3.3. Limitations and Future Directions

While this protocol is not designed to introduce new laboratory techniques, its contribution lies in its translational configuration and its accessibility for clinicians without molecular specialization. Despite significant advances in immunotherapy with DCs and exosomes, there are several limitations inherent to this therapeutic approach. These limitations are the result of the biological complexity of tumors and the variability in patient responses. Factors such as the total tumor burden, the patient’s baseline immune status, the presence of comorbidities, and the specific genetic profile can significantly influence the effectiveness of the treatment [64,65].

3.3.1. Limitations in the Immune Response

Variability in immune responses poses a significant challenge, influenced by tumor microenvironment heterogeneity and immunosuppressive cell populations. Future strategies must focus on incorporating patient-specific biomarkers and real-time adaptive monitoring to overcome these limitations, which may be related to differences in the composition of the tumor microenvironment, the presence of immunosuppressive cells, and the intrinsic capacity of each individual’s immune system. Furthermore, tumor cell heterogeneity can lead to immune system evasion, hindering the effectiveness of exosomes and DCs [66].

Although the structural and molecular quality control of exosomes—such as size, concentration, and marker expression—provides critical information about batch consistency, it does not directly translate into predictable therapeutic efficacy. This is due to the inherent variability of patient immune profiles, tumor microenvironments, and systemic tolerance thresholds. Even when exosome preparations meet optimal biophysical and biochemical specifications, the clinical outcome can vary significantly depending on individual immunological context. Therefore, any standardization protocol must be interpreted as a prerequisite for safety and reproducibility, but not as a surrogate marker for clinical performance.

To mitigate immunogenic drift across vesicle batches, our monitoring protocol incorporates both structural and functional batch fingerprinting. Structural validation is based on dynamic light scattering (DLS), Fourier-transform infrared spectroscopy (FTIR), and endotoxin quantification, ensuring vesicle uniformity and biochemical purity.

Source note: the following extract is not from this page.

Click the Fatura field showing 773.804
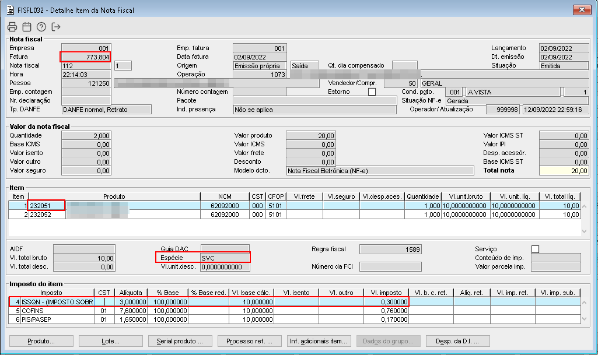(x=85, y=57)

In parallel, the STIP framework applies functional evaluation through ex vivo exposure to sentinel immune cell lines, quantifying Δ-confluence, cumulative cytotoxicity signals, and cytokine ratios—particularly IFN-γ/IL-10—to define immune behavior reproducibility [67,68]. Each batch is assigned a Functional Stratification Index (FSI), which enables inter-batch comparability and systematic documentation of immune modulation profiles. This approach has been applied in over 500 vesicle–cell interactions and has demonstrated low inter-batch variability and high phenotypic reproducibility (STIP system patented by OGRD Alliance, 2025; complementary manuscript submitted to a journal within the MDPI group). Collectively, these procedures enable early detection of immune divergence and provide a scalable, regulatory-compliant framework for batch-level traceability in the development of non-pharmacodynamic immunotherapies [69].

3.3.2. Future Directions in Research

Addressing these limitations requires deeper exploration of the mechanisms governing immune responses in cancer patients, particularly those involving tumor microenvironment heterogeneity and immune evasion. Preclinical models and multi-phase clinical trials are essential to identify strategies that optimize T-cell activation and improve the efficacy of DC- and exosome-based therapies. Moreover, the integration of emerging technologies, such as single-cell sequencing and artificial intelligence-driven data analysis, holds significant promise for real-time therapeutic adjustments. Collaborative efforts among research institutions and healthcare providers will be critical in accelerating the implementation of these personalized approaches. The personalization of immunotherapy, considering genetic and molecular factors, will be crucial to improve effectiveness and reduce side effects [70].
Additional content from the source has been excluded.